Never before had my hands shaken quite so much as they did struggling to unfold that wrapper, and never before had my heart pounded so hard as my own words (I love Henry Bishop. I love Henry Bishop. I love Henry Bishop.) came into view.


I won't tell if there was any writing besides my own on the inside of that little gum wrapper. Hypothetically (hypothetically), even if Henry Bishop had left me a message, I wouldn't have told. In a hypothetical situation, of course.

In a gracious act of kindness, the choir director wrote me a pass to go to physics. "If anyone asks," he said, looking up and around to make sure no one could hear him, "you were in the choir room because I was telling you how much I enjoyed having your brother in chorus and how I wish you would join."

I figured it would work well enough for an excuse; enough teachers in my life had unknowingly made the same speech to a girl who had inherited none of the same brilliant traits as her elder brother. My peers knew well enough that where Stephen was athletic, I couldn't even run without tripping. Where Stephen was a hotshot trombone player and singer, I couldn't even reach a proper sixth slide position. Where Stephen was valedictorian, I was barely passing physics, and even then, it was only because Henry Bishop was online every night to help me get through the homework.

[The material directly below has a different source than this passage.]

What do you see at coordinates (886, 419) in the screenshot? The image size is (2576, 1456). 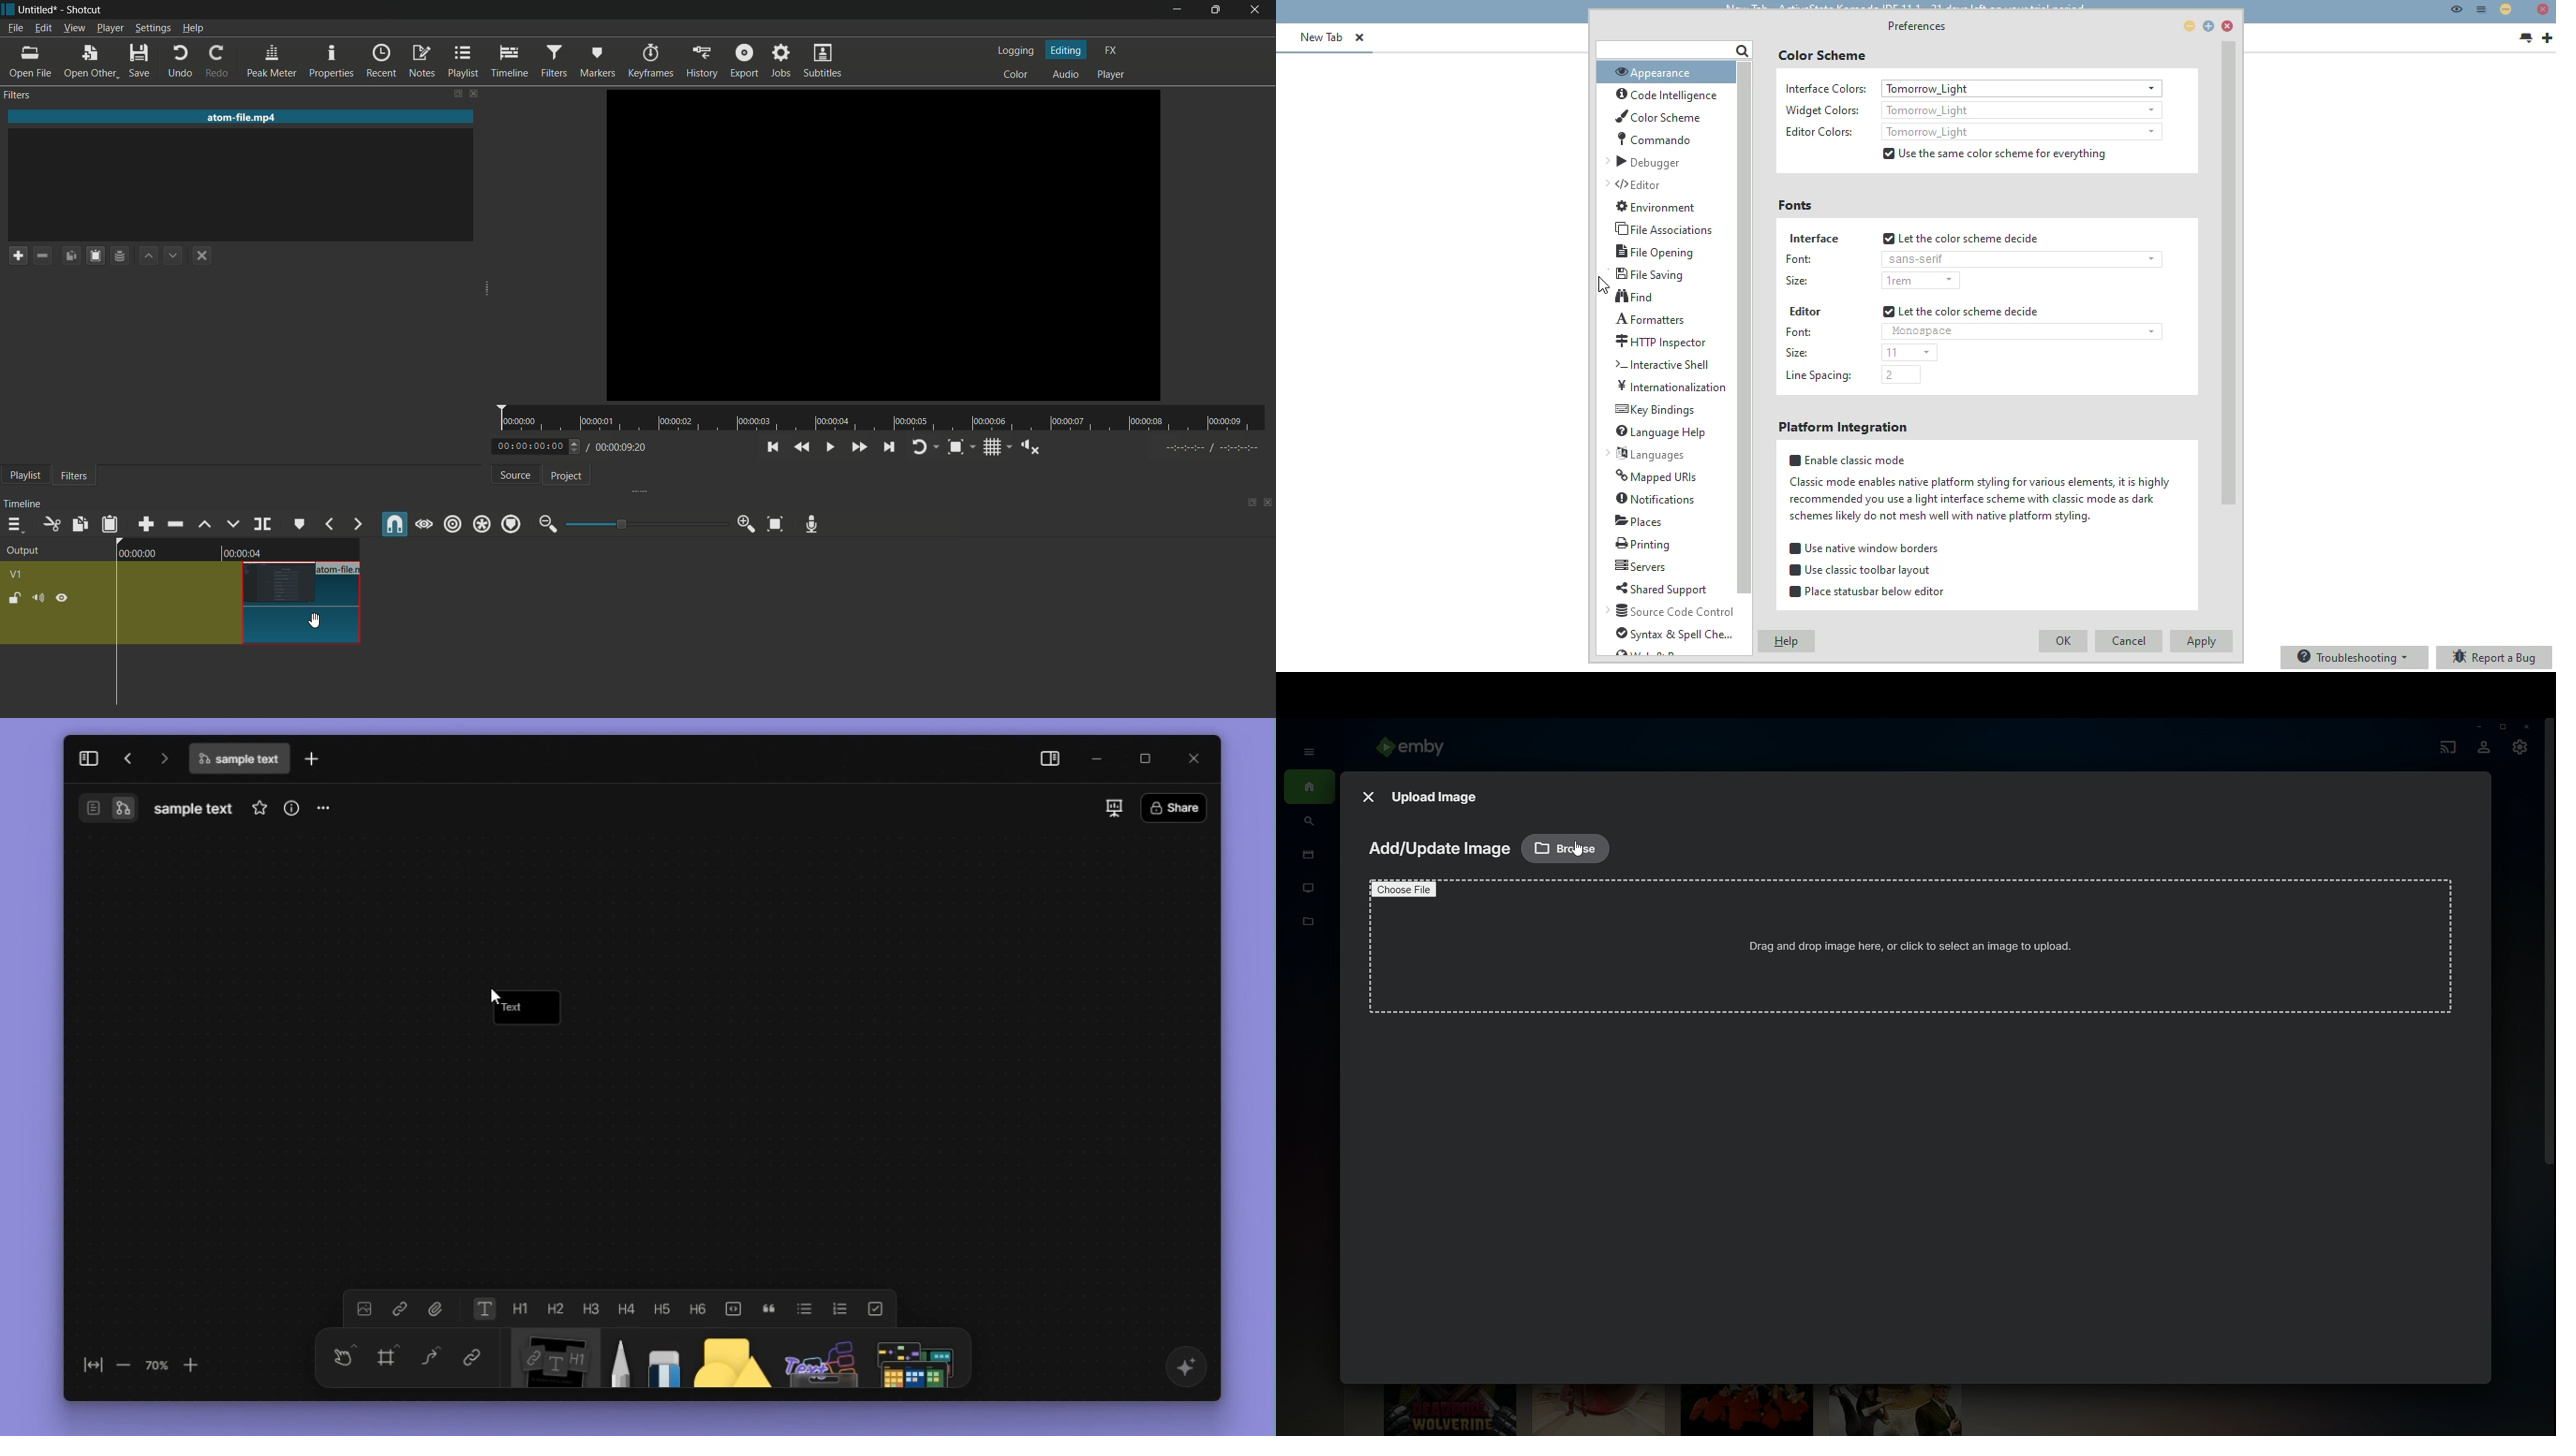 I see `time` at bounding box center [886, 419].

My physics teacher wordlessly accepted the pass, shooting me a glare as I shuffled past him, and Henry Bishop didn't even look up from his notes when I took my seat behind him, which was okay.

I'd expect nothing less from someone who was legitimately interested in whatever the hell gravitation was.

Class was no more boring than it was any other day; the only difference between today and the other days being that I had gum wrappers to write love notes on then, and now, I actually took notes – or I tried and ended up drawing stick figures skiing and falling to their dooms on a mountain range instead. It all depended on how you looked at it.

"Jude Foley, 'Death Mountain' in all its sadistic glory is not what your notes on gravitation should look like."

"Henry Bishop, have you ever considered that I was demonstrating the powers of gravity by showing how when you fall off a mountain, you can die?" I returned with a smile, closing the notebook. I didn't even notice the bell had rung until Henry Bishop said anything.

He rolled his eyes, a smile quirking at the corner of his mouth as we left the class together. On our way out, he never mentioned the gum wrapper (he was probably as shy of the topic as I was), but the world felt like it hadn't suddenly stopped and I had lost my best friend.

It wasn't perfect. He didn't shove me against a locker and demand I make out with him, nor did he explicitly mention how he felt. I wasn't even completely sure of where we stood (were we just friends or boyfriend and girlfriend now?).

But the back of his hand brushed mine down the hallway right up until I branched off to the stairwell. It wasn't perfect, but it was pretty damn close.